* **ENUNCIADO 1**:
Reproduza fielmente o trecho do texto sobre Saramago abaixo, de "Queria fazer mais" até "sobre uma finalização.".

Mas, mesmo não tendo gostado, pensei: “Pô, o cara já tá velhinho, já escreveu várias pérolas, já cumpriu a sua missão na terra. Deixa ele agora continuar escrevendo, mesmo que sejam historinhas meio chatinhas, assim pelo menos continua ativo e trabalhando.

Eis que para minha estupefata surpresa, ainda no mesmo ano de 2009, Saramago lançou o livro “Caim”. Mais uma vez comprei tão logo o livro foi lançado, e puta merda, que livro fantástico. Fiquei encantado com o quão brilhante ele ainda conseguiu ser, mesmo depois de tantos anos de vida, depois de tantos livros maravilhosos.

O meu segundo post neste blogue, foi exatamente sobre “Caim”.

Importante destacar, Saramago não era só um grande escritor, era uma pessoa extremamente envolvida com as mazelas do mundo, mesmo doente e idoso, em nenhum momento absteve-se de lutar pela melhoria nas condições de vida das pessoas menos assistidas.

Através da Fundação Saramago, relançou no início deste ano o seu primeiro romance de destaque “A Jangada de Pedra”, ao preço de 15 euros, cuja arrecadação total com a venda destas obras foram destinadas aos flagelados do Haiti. Não foi parte da renda, foi a renda total. Cada um dos quinze euros, fori para as vítimas dos terríveis terremotos.

Diferente de muitos beatos santificados por terem passado suas vidas rezando terço, Saramago criticava o que havia de errado através das suas histórias, e através dos seus atos fazia a sua parte para tornar o mundo um lugar mais confortável para aqueles cujos governantes fingiam desconhecer a existência.

Queria fazer mais uns dez posts, cada um sobre um novo livro do Saramago. Mas agora as circunstâncias intragáveis da vida, me levaram a fazer um post sobre ele, não sobre um lançamento, mas sobre uma finalização.

Hoje, 18/06/2010, 12:30, horário de Lanzarote, Espanha; 07:30 horário de Brasília, Brasil, morreu José Saramago.

Para você que não o conhece ou não acha ele isso tudo, (perceba que meus elogios e referências sobre Saramago partem das minhas impressões pessoais, não espero que todos compartilhem delas. Nossas diferenças são o que nos tornam atraentes e interessantes), talvez a morte de Saramago não seja nada demais, mas eu estou muito triste, muito mesmo.

Parece que foi alguém aqui do lado.

Foi lendo ele que enfiei na cabeça que, quando crescesse, seria escritor. Não estou me comparando a ele, estou dizendo que ele me fez ter vontade de verbalizar em palavras escritas, minhas impressões sobre o mundo através de histórias e personagens.

Registros de um conjunto de dados:
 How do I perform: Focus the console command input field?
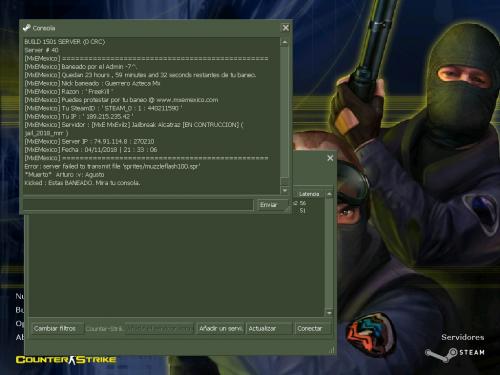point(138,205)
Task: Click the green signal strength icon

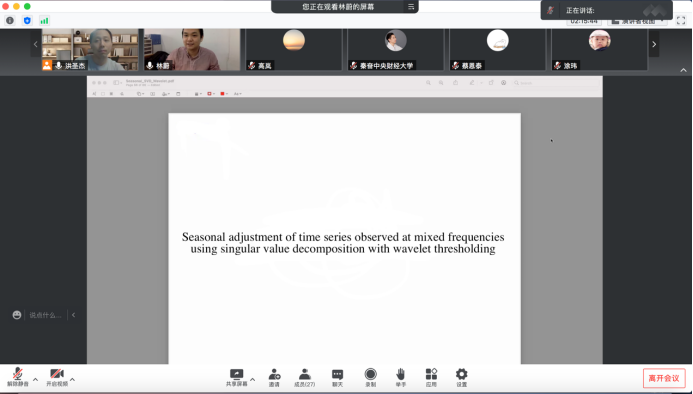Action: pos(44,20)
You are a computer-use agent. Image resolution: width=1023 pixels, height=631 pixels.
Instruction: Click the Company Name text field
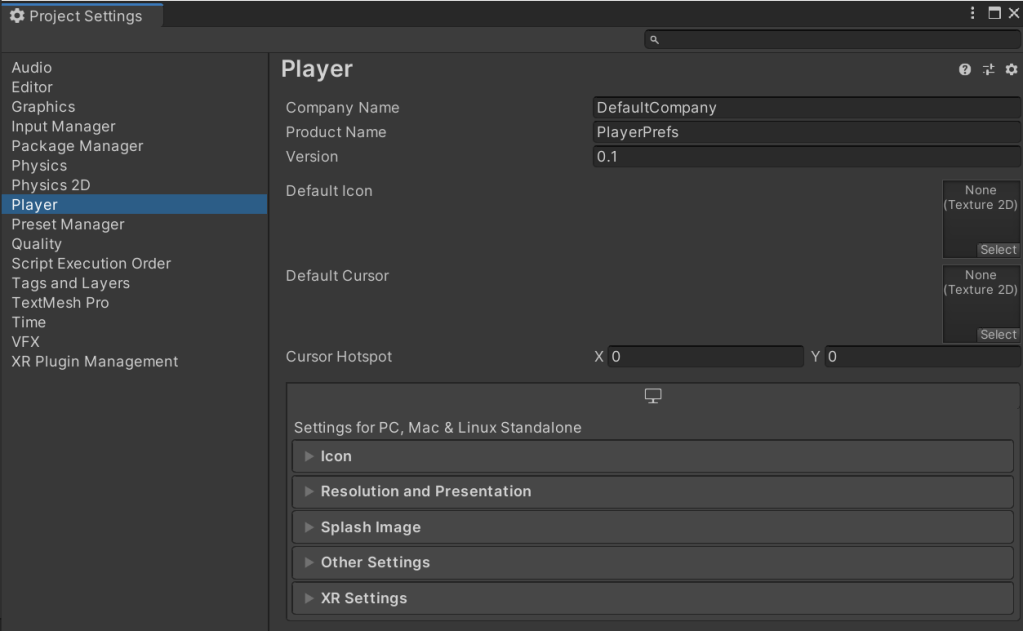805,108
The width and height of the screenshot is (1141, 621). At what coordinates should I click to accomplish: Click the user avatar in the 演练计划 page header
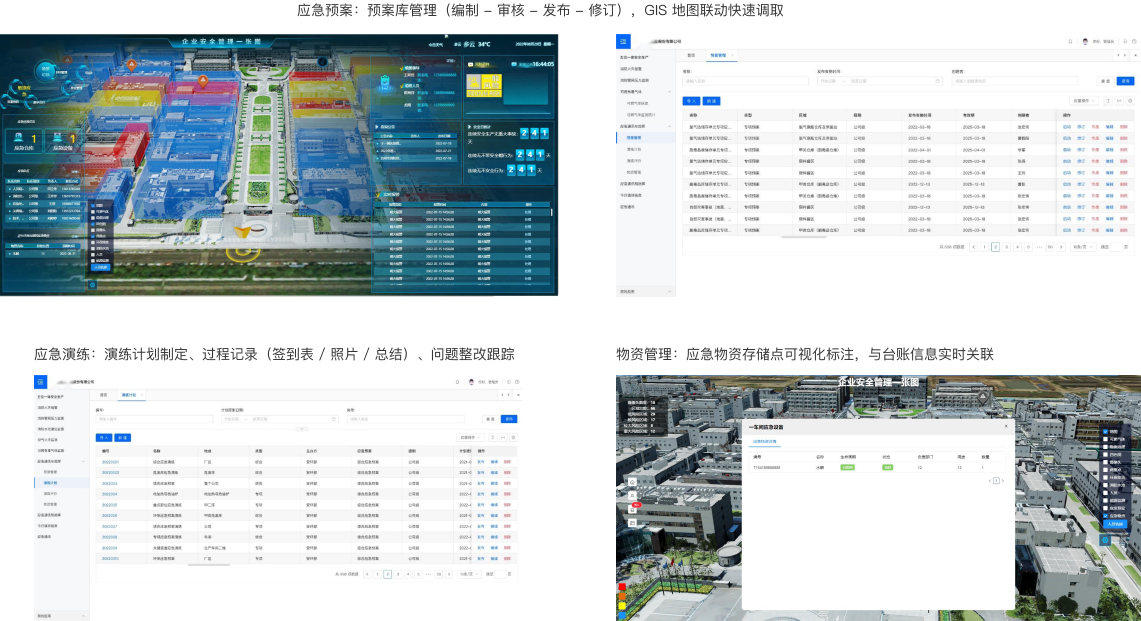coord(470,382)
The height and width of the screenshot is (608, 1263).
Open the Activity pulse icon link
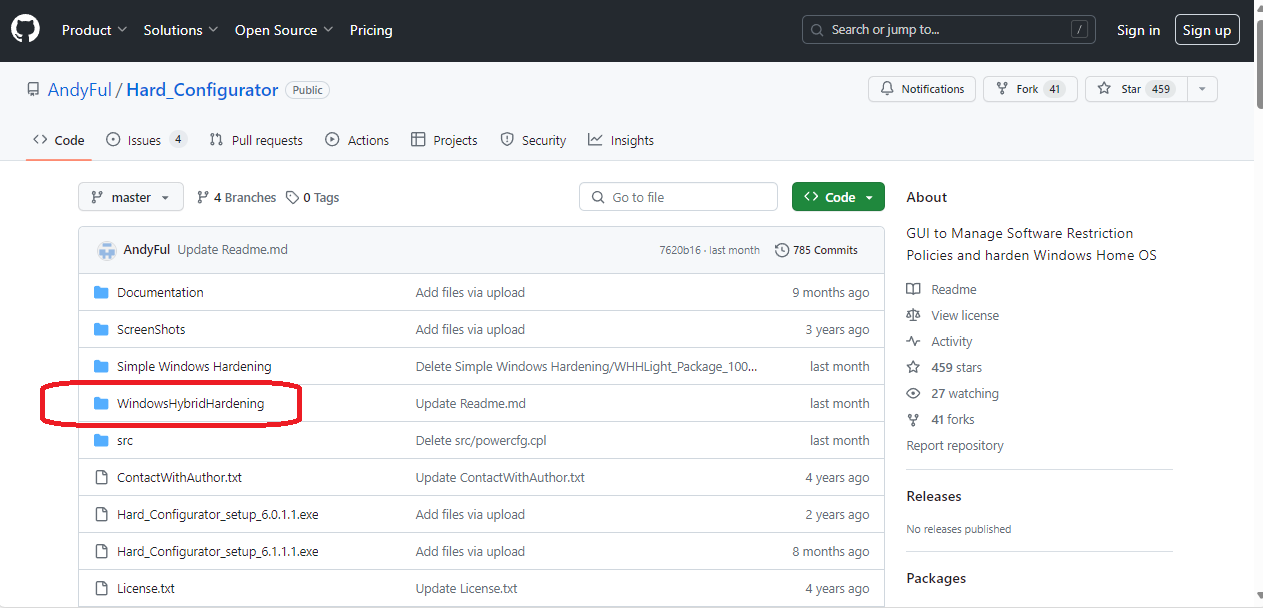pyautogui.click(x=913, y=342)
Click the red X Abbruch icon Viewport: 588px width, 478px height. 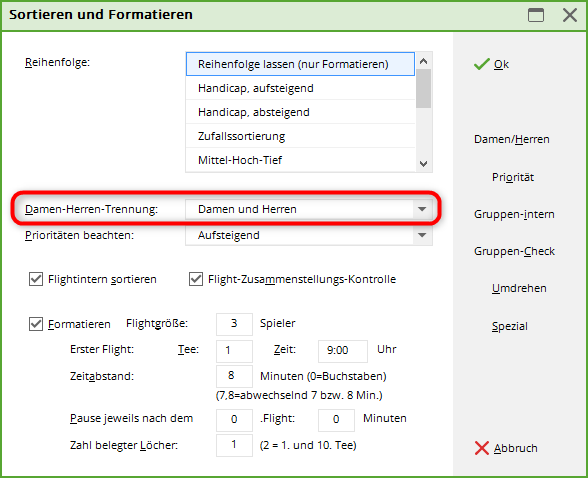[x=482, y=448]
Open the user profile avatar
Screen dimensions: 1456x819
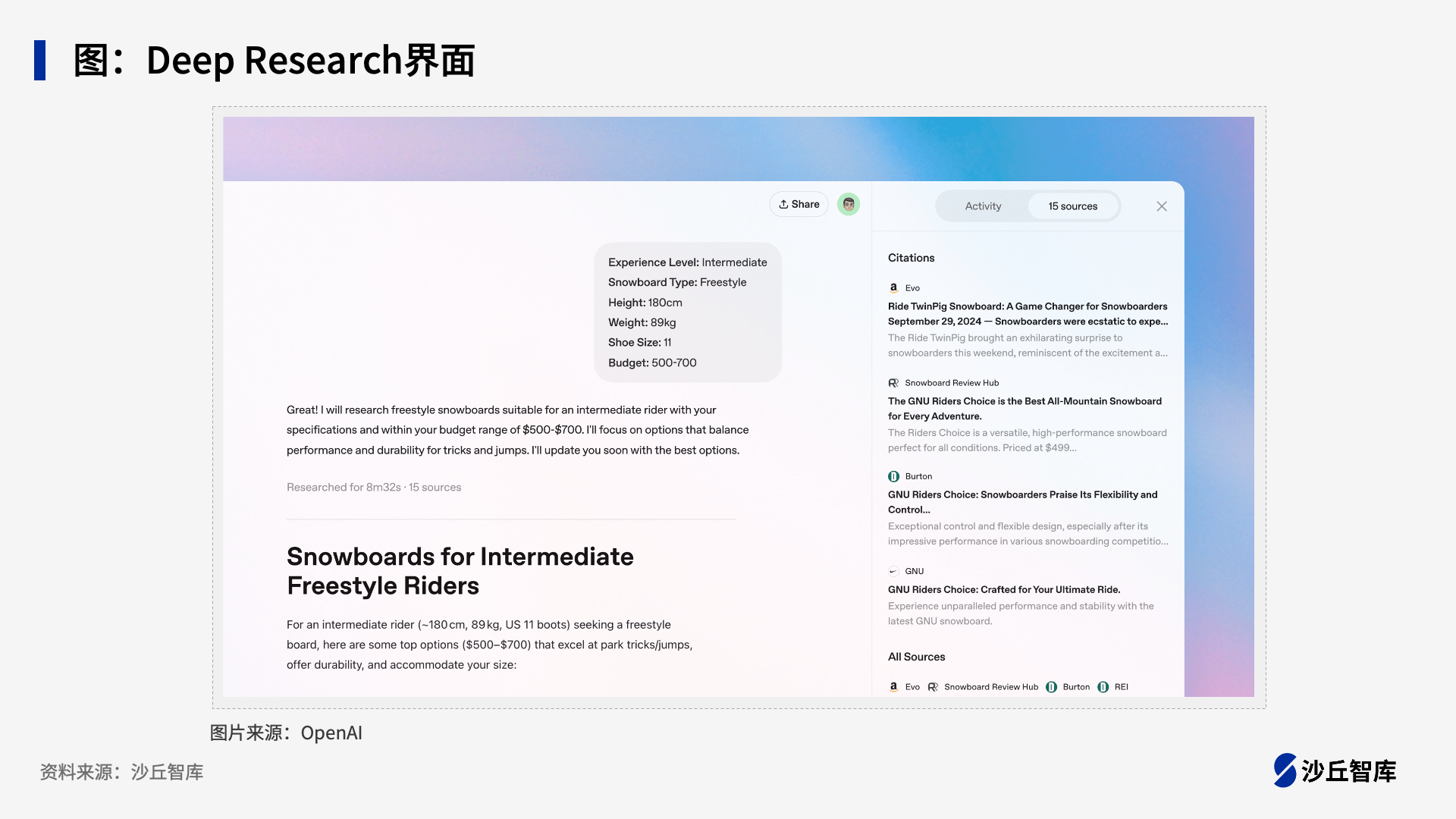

* **ENUNCIADO 2**:
Quantas das linhas acima contêm a palavra "avatar", diferenciando maiúsculas de minúsculas? Responda só com o número.

* **RESPOSTA DO EXERCÍCIO 1**:
Queria fazer mais uns dez posts, cada um sobre um novo livro do Saramago. Mas agora as circunstâncias intragáveis da vida, me levaram a fazer um post sobre ele, não sobre um lançamento, mas sobre uma finalização.

* **RESPOSTA DO EXERCÍCIO 2**:
2